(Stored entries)
==============================

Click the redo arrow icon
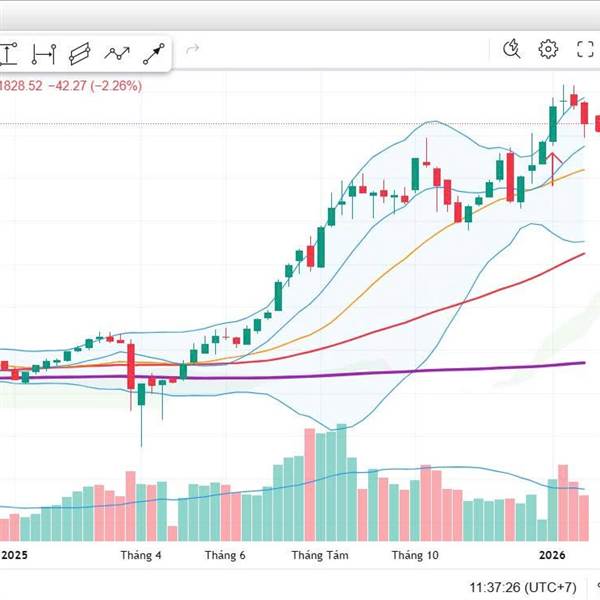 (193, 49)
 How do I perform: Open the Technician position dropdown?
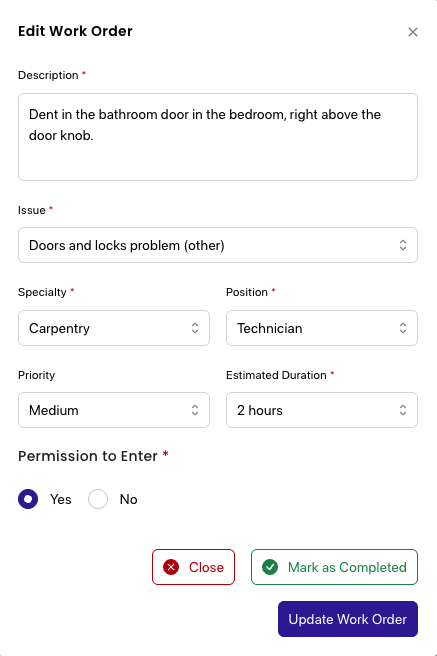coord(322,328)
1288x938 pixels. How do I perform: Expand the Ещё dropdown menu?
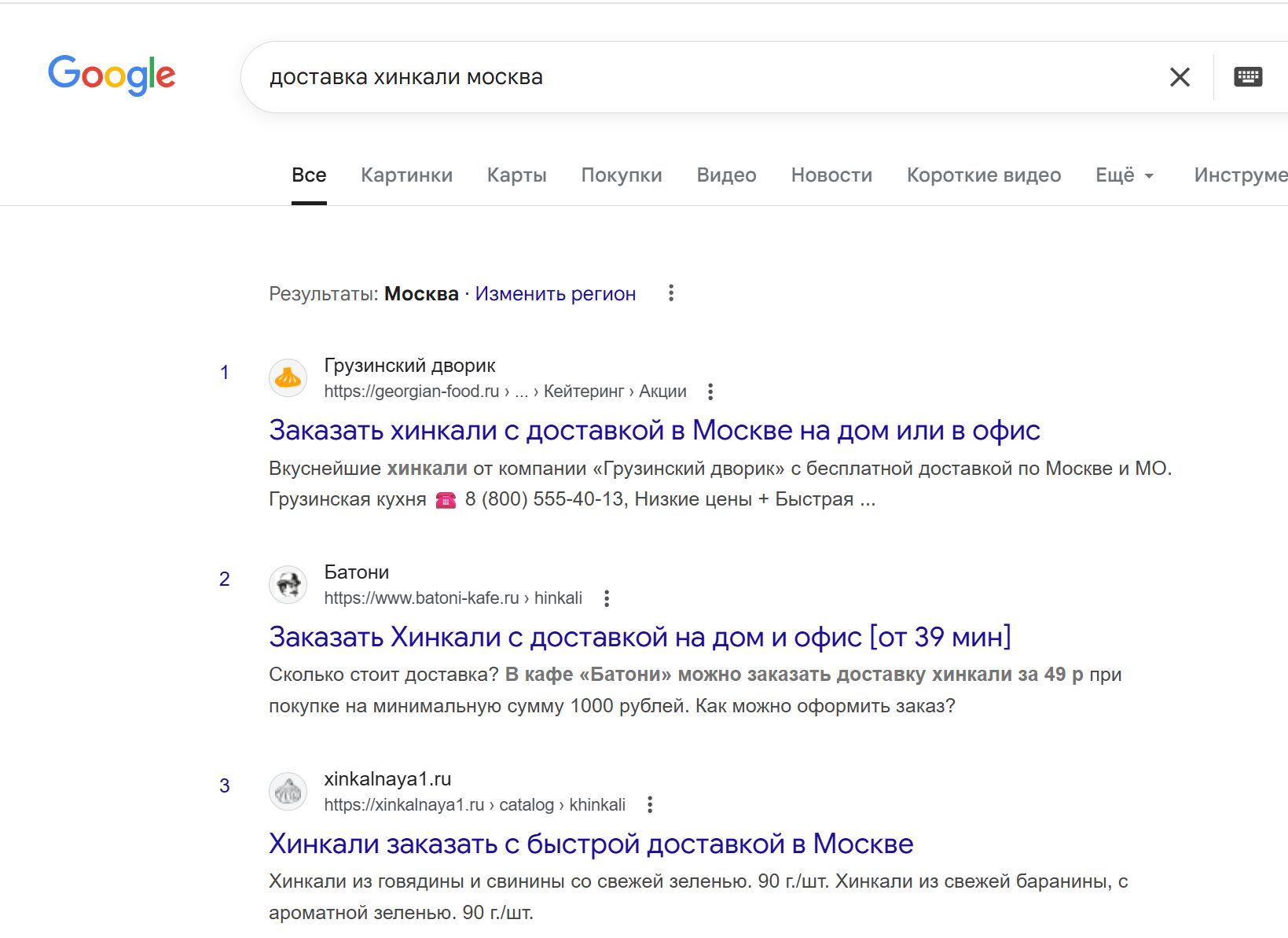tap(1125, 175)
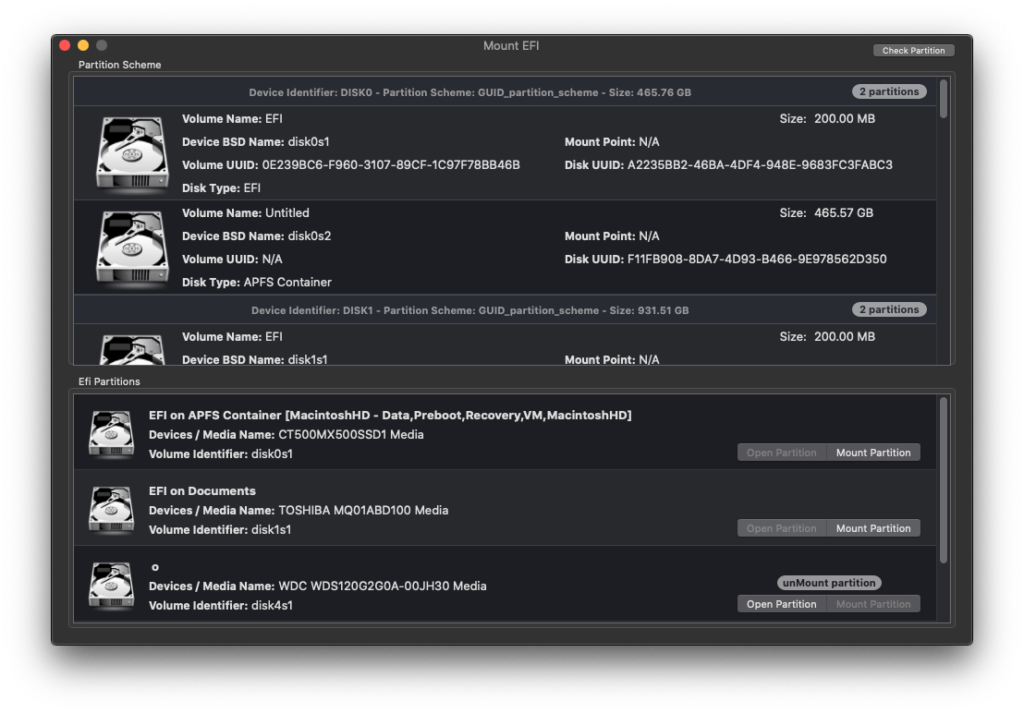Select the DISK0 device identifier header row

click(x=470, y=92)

==============================

Your reply should hold only the lines from the one that contains "1288x938 pixels. How" through the last line of the records above, exact and complete, and no pictures.

- [Solved exercise]
1288x938 pixels. How do I perform: Expand the Ещё dropdown menu?
tap(1125, 175)
Select the DISK0 device identifier header row

click(x=470, y=92)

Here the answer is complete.